Moodie (1978) found specimens in tunnels at water level about 30–60 cm deep in a bank of a river in Brazilian Amazonia with the tunnels spaced about 3–4 m apart, suggesting a high population density. Animals left tunnels at night to forage, mostly in shallow water; gut contents of 50 individuals included shrimps and other arthropods. Verdade et al. (2000) found insects, annelids, anuran eggs and vegetal matter in the guts of 18 young T. compressicauda . MPEG 7549 was encountered at 23:00 h in shallow water (10 cm deep) between grass, at the margin of a river with dead, fallen trees and grassland on its banks. Apparently this species can be abundant, often being well known to local fishermen. In the region of Belém, Brazil, it is not difficult to find specimens in native shrimp traps.
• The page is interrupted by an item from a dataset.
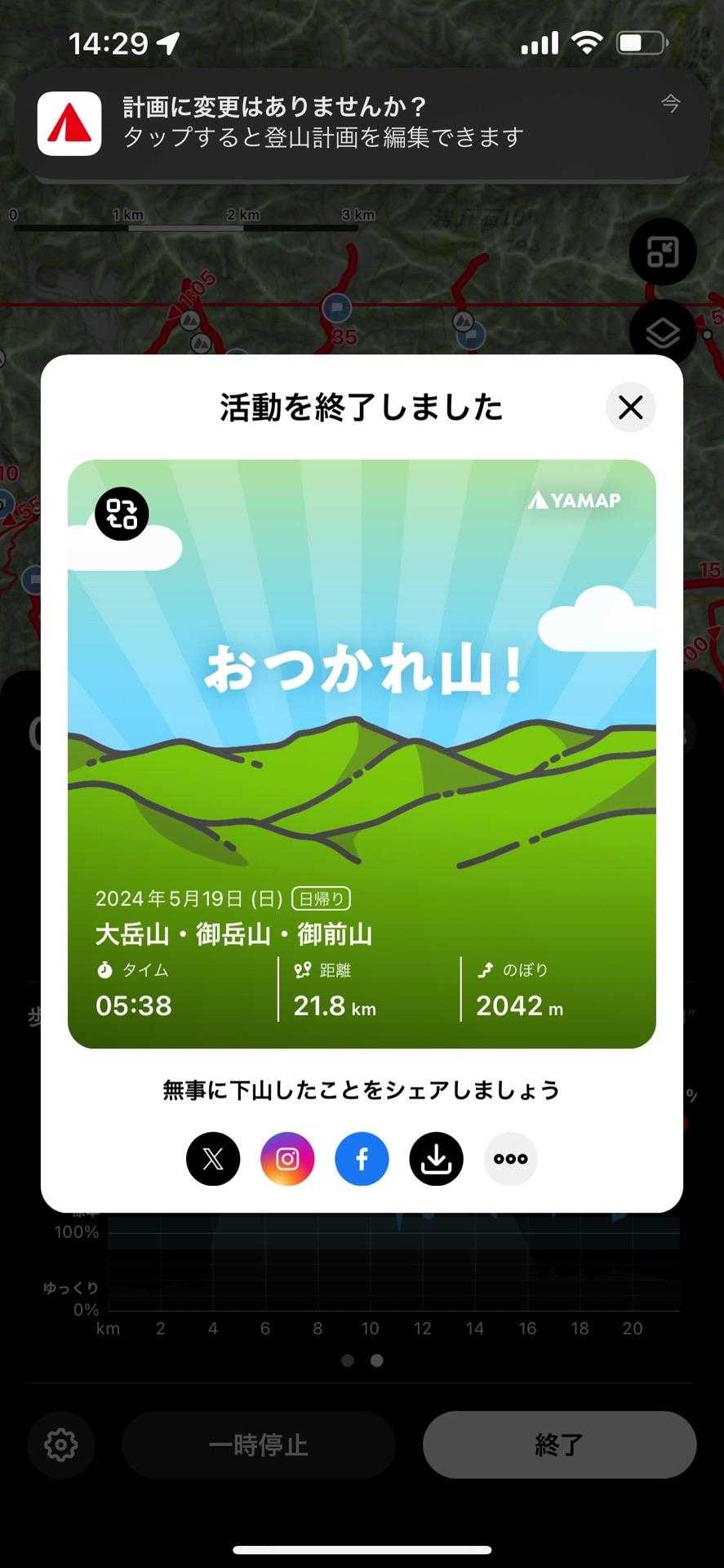
Task: Share the activity on Facebook
Action: [362, 1158]
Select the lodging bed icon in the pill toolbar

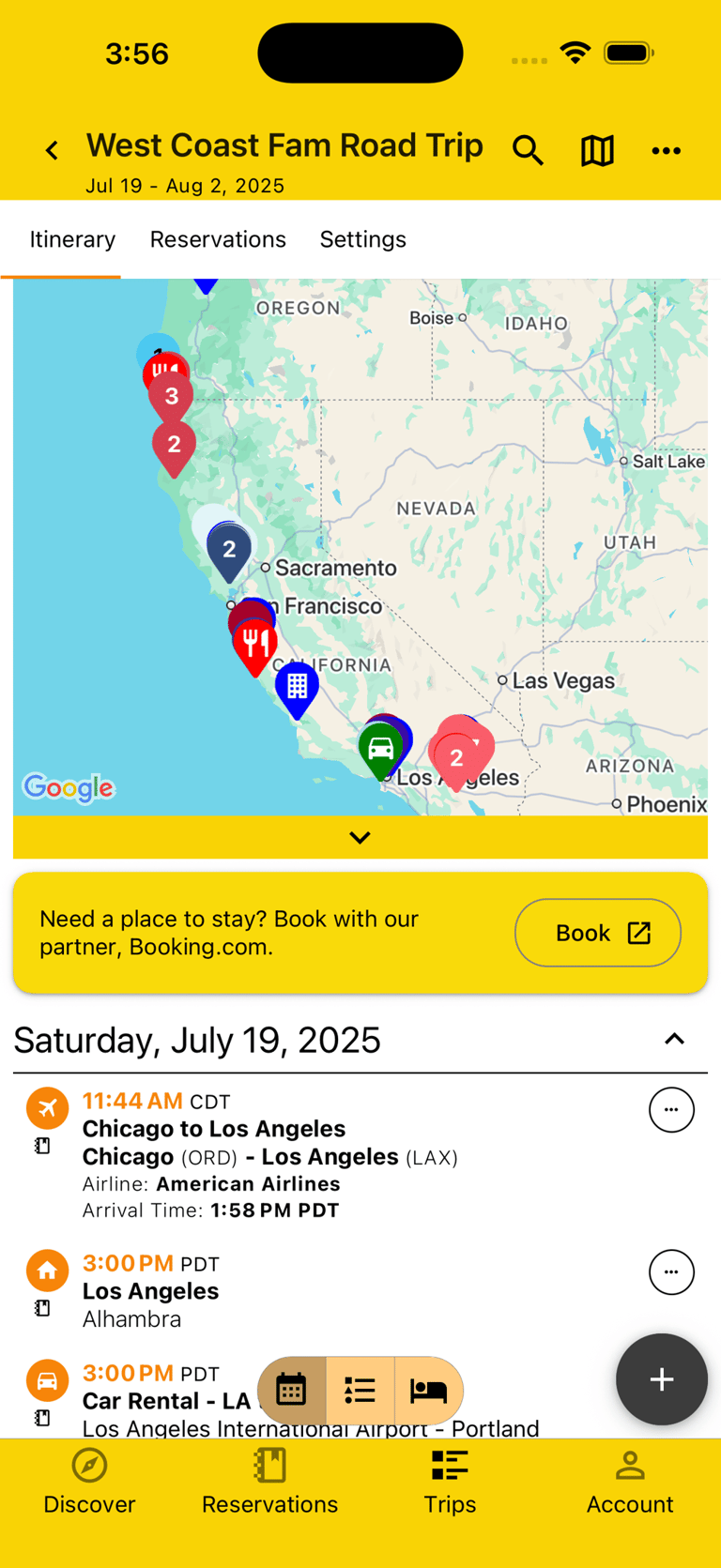[427, 1391]
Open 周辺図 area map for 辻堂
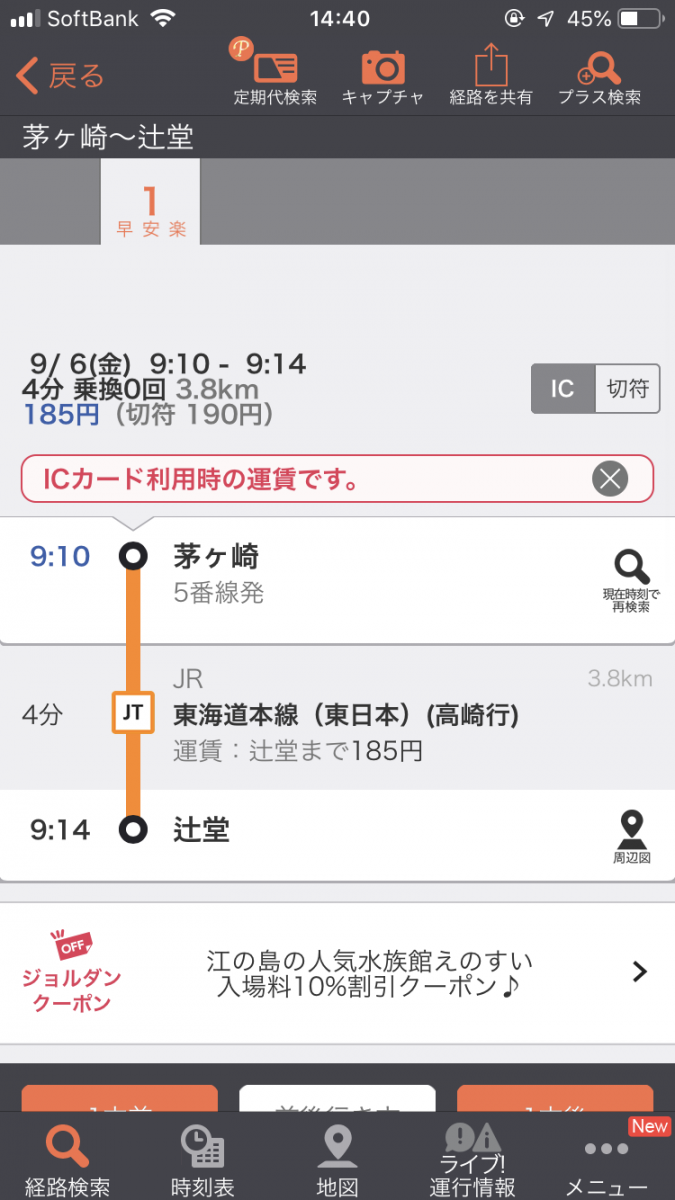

This species generally is considered aquatic, but Himstedt (1996; 1998), based on Moodie’s (1978) report, and on observations of Chthonerpeton indistinctum in an aquaterrarium, concluded that Typhlonectids possibly are not purely aquatic, but rather spending part of the time (daytime) in burrows on land, and night in the water, searching for prey. However, Gorzula & Señaris (1998) found Nectocaecilia petersi in Venezuela in water during day, and an active specimen crawling on the bank of a creek at night. In captivity T. compressicauda was observed to swallow the skin after shedding (F. Carvalho-Filho, pers. comm.).

Remarks. Wilkinson (1991) synonimized T. anguillaformis , T. obesus and Nectocaecilia ladigesi with T. compressicauda . Wilkinson & Nussbaum (2006) synonimized Typhlonectes cunhai with T. compressicauda . We have no reason to doubt these synonymies.